EXERCISES TO COMPLETE
a. Using the SOTKAnet text, decide whether each statement agrees with it, and give yes or no together with the deciding words quoted from the text. (i) SOTKAnet's data currently covers all the Nordic countries. (ii) The application server and the database run on separate servers. (iii) New hardware will have to be bought soon.
b. Continue the SOTKAnet text from its last sentence.

── EXTRACTED TEXT ──

During the project I managed to add some knowledge of welfare and health indicator data into my repertoire. The data from this sector of society has of course some special characteristics. But generally the challenges of data management seem to be very close to each other on different sectors. I have now worked with data management in telecom sector, environmental sector and welfare and healthcare sector and the demands and challenges on data management are quite same in all of these sectors.
What's next
There is a long list of enhancement request and ideas for the future of SOTKAnet. One of the ideas is define and implement super indicators, which group together a number of regular indictors. There have even been talks to create a hyper indicator that could be just one value that tells you the state of the welfare in Finland on a given time. The scope of SOTKAnet's data is currently limited to Finland only. There have been discussions that in future there could have data from all the Nordic countries or even from the whole European Union.
On the technical side SOTKAnet indicator bank runs currently on dual processor 32-bit Windows servers structured so that there are separate server to run the application server and another for the database. The capacity seems to be on target and there is no need to buy new hardware in sight. We do seem to have some instability issues that might origin from the operating system. In the future we might come into a point of discussing the operating system changeover.

───
── THE DATA ──

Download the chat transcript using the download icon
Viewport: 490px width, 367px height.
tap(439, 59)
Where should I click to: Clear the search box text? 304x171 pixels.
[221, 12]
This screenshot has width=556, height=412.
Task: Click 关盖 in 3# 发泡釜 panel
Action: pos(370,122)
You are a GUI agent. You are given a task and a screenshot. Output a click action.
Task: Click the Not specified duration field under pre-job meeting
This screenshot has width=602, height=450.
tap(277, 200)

───
── THE DATA ──

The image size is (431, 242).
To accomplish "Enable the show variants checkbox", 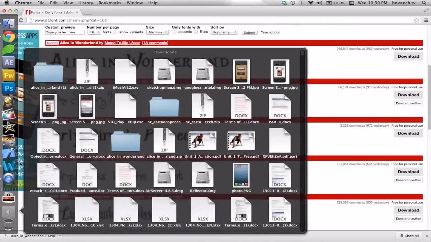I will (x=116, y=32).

───
── THE DATA ──

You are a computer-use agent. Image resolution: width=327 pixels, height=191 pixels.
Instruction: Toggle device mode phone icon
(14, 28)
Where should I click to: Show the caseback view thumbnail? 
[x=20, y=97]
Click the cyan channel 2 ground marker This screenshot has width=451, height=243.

───

ANSWERS TO THE PROBLEMS
a.
(i) No: "The scope of SOTKAnet's data is currently limited to Finland only."
(ii) Yes: "there are separate server to run the application server and another for the database"
(iii) No: "there is no need to buy new hardware in sight"

b.
The future development of SOTKAnet is of course constrained by funding. Due to this fact The Ministry of Social Affairs and Health has the dominant role when discussing on the future development of SOTKAnet.
About the author
Mr. Heikki Siltala, the author of this article, works as an IT Development Manager at the National Research and Development Centre for Welfare and Health, Finland (also known as STAKES). He has specialized on large relational databases and data warehousing but has also skills on project management, team leading, IT systems design and industry-level software development. He has IT job experience on private telecom sector, on environmental systems and on health/welfare data systems. In addition to his experience on demanding real-life projects and development tasks he has M. Sc. on Computer Sciences from the University of Helsinki.